炎の海の中をガレッタは進む。そしてガレッタは陸を見つけた。ガレッタは精一杯泳いで陸に上がった。ガレッタの体は爛れ、所々焦げていた。臭いもする。


「そこのきみぃ、私と一緒に遊ばんかね。君の体も治してあげるし、良い思いもさせてあげるよ。」


若い女が言ってきた。胸は大きく腰は細く、尻は大きい。美の頂点であるかのような美しさであった。


「お断りします。」


ガレッタは声を振り絞った。


「どうしてだい。お前はその体であの子に会いに行くのかい。それじゃああの子に振り向いてもらえんよ。

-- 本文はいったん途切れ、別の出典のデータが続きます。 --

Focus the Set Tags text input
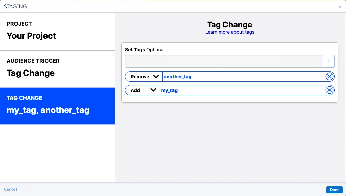 [x=223, y=61]
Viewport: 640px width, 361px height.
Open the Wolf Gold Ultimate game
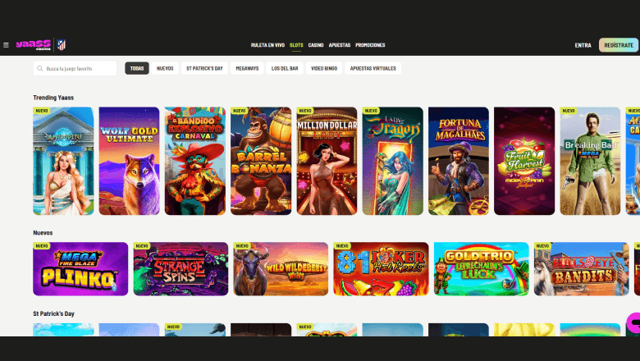tap(129, 161)

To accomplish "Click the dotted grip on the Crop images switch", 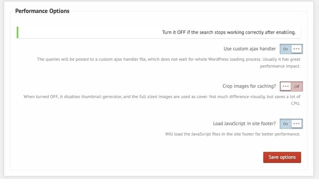I will coord(286,86).
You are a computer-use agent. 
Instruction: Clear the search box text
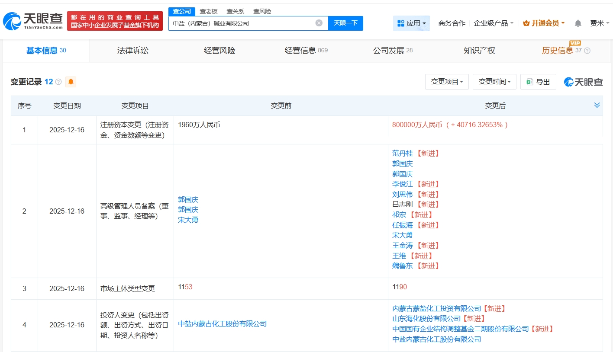(319, 23)
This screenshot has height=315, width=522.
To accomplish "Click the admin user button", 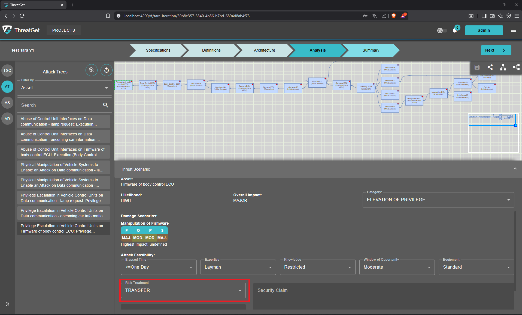I will tap(484, 30).
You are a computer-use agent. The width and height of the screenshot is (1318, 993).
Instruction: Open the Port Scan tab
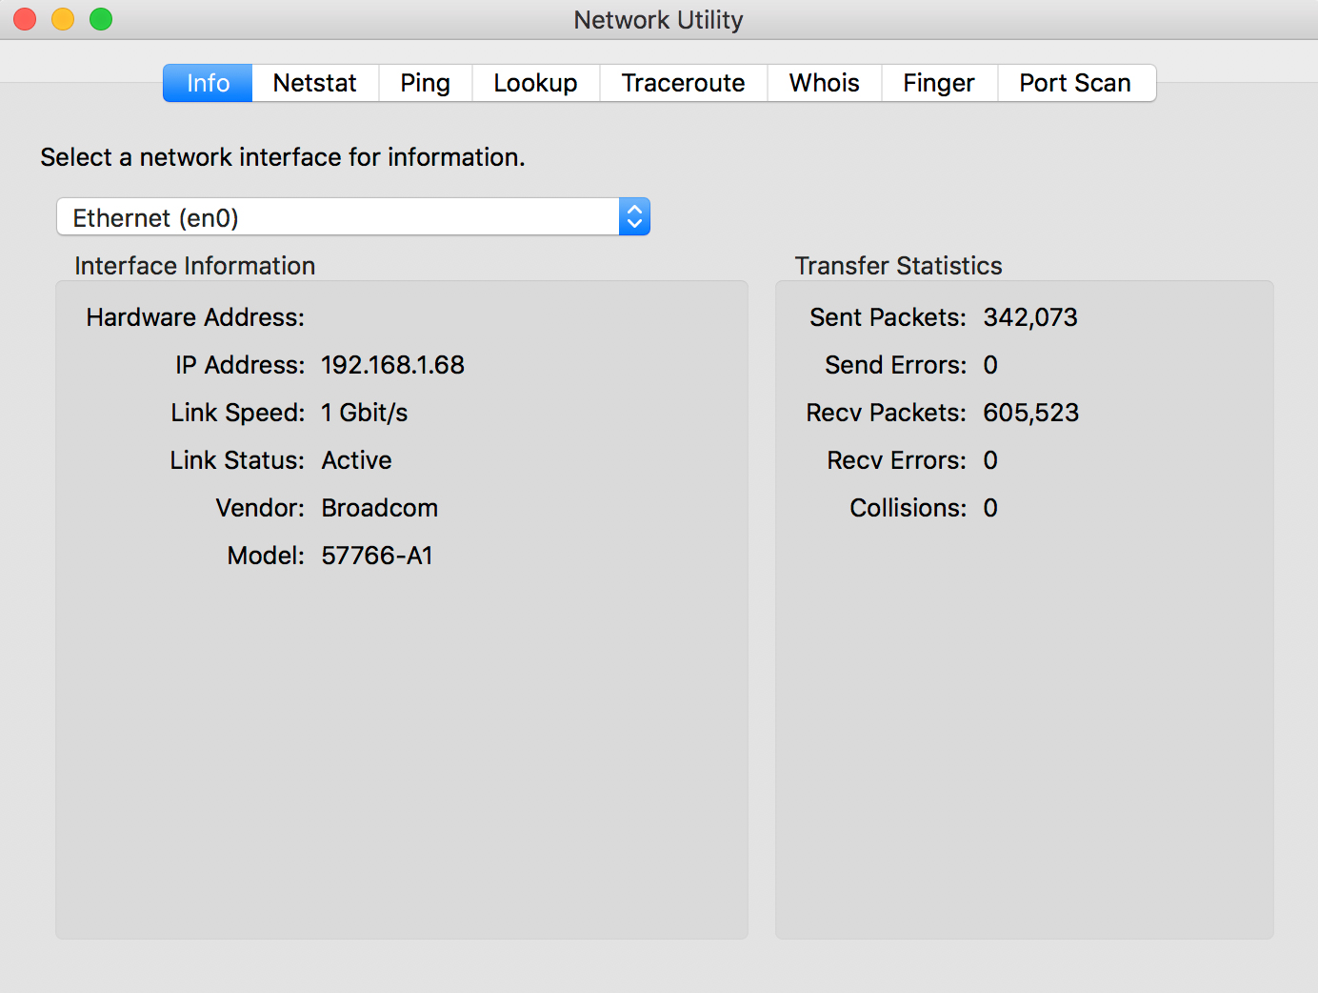coord(1075,83)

あんな貧相な娘より私の方が断然いいだろう。我慢しなくていい。私に身を委ねると良いよ。」


女は誘惑するように胸を突き出しながら言った。


「私は彼女に降り向かって欲しいが為にこの試練を乗り越えようとしているわけではありません。これは私のエゴなのです。例えその場で拒まれても、彼女を救えればそれで良い。」


ガレッタがそう言うと女はガレッタの頭を撫でた。


「ならばしょうがない。前へ進み。君の我が儘を貫きなさい。」


女は消えた。ガレッタは全身に鋭い痛みを感じながら、それでも進んだ。


進んだ果てに光輝く階段があった。ガレッタは息をのみ、階段を進む。階段を上りきるとカラス頭の男が立っていた。


「よう。俺の期待を裏切らなかったな。」


男は「ククク」と笑いながら言った。